The next day was exhausting for Coyrifan, for it was naught but an endless game of shark and fry in defense against Zeriva. She wished only to play, seeming not to recognize the delicate spear's edge of peril between the tribes that she had sharpened anew, blindly convinced that her father Chief Abenfor had victory held in guarantee until the time came that he chose to take it.

Meanwhile, Chief Ferrifan and a number of his men were busy honing actual spears, as well as testing their hunting sharks to be certain they would obey when the first blood of their enemies was let and flavored the water. They would be well-rehearsed into an even greater level of deadly competence than they already were long before Abenfor's planned day of attack.

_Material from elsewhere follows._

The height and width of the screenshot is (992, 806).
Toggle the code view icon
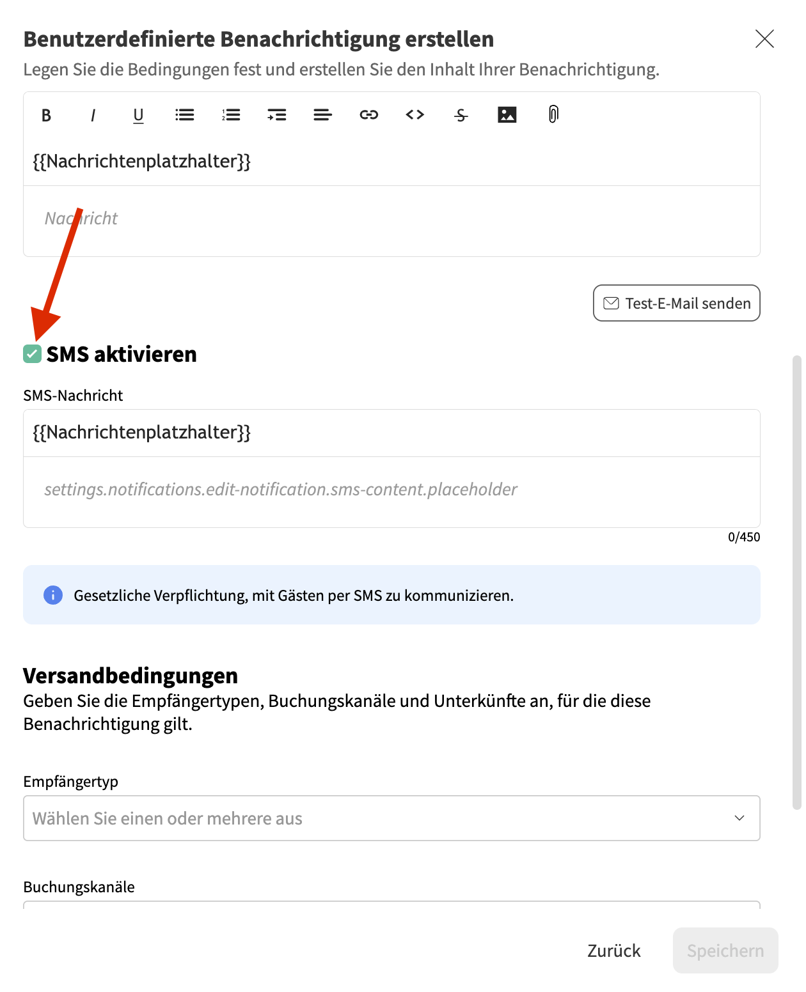pos(415,115)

That gave Coyrifan plenty of time to work out the best way to steal back the Medelapura, which his father still wore proudly about his thick neck. Preferably, it’d be done with as few witnesses as possible. Perhaps he could convince the chief that a series of father-son hunting trips might be just the thing to train their own senses to a higher degree.

It was on this thought that Coy ended the day by wearily curling into his personal hollow—the place so obvious that it was the last place Zeriva would expect him to hide. He drowsed for a bit, and when she did not come looking for him, he fell into a deep sleep.

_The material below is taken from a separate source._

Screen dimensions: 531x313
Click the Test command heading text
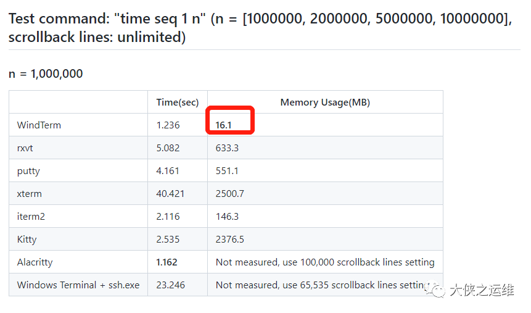[260, 28]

He dreamed, swimming spiritless laps about the inland circle of fresh water through Imyra’s eyes. Oh, how disenchanted she was with that increasingly confined space! Every nook and cranny had already been thoroughly explored, every strange new fish and creature already tasted. She’d even sampled a few feathered animals who ventured too far out into the shallows. She had never felt unsafe in those waters, but there was nowhere that she could hide for the sake of privacy from the eyes that constantly kept watch on her, friendly as they were. The reeds and rushes might have sheltered her well enough, but they grew in water so shallow the best she could do was extend her neck and tuck her head in amongst them.

This she did, only to keen and rear backwards in a somersault over her own body moments later as Coyrifan was rudely shaken awake in the nighttime dark of his hollow.

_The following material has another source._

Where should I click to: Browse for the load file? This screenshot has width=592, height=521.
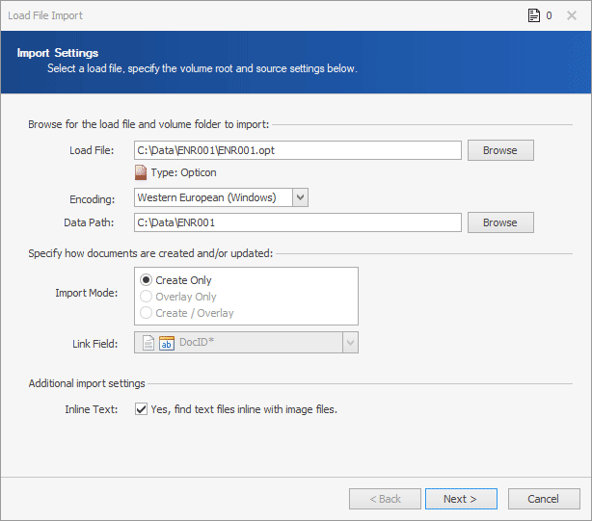click(x=499, y=150)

His panic subsided immediately when he recognized Zeriva’s face with his dim night vision, instead focusing his efforts on calming Imyra and assuring her all was well.

“Coyrifan, listen to me!” The girl shook him again. “The chief, he moves now!”

That fully arrested his attention, shaking off any trace of sleep that remained. “Abenfor is coming?”

“No.” Her face was unusually sober. “Ferrifan is rallying his men as we speak. He is going to attack my home.”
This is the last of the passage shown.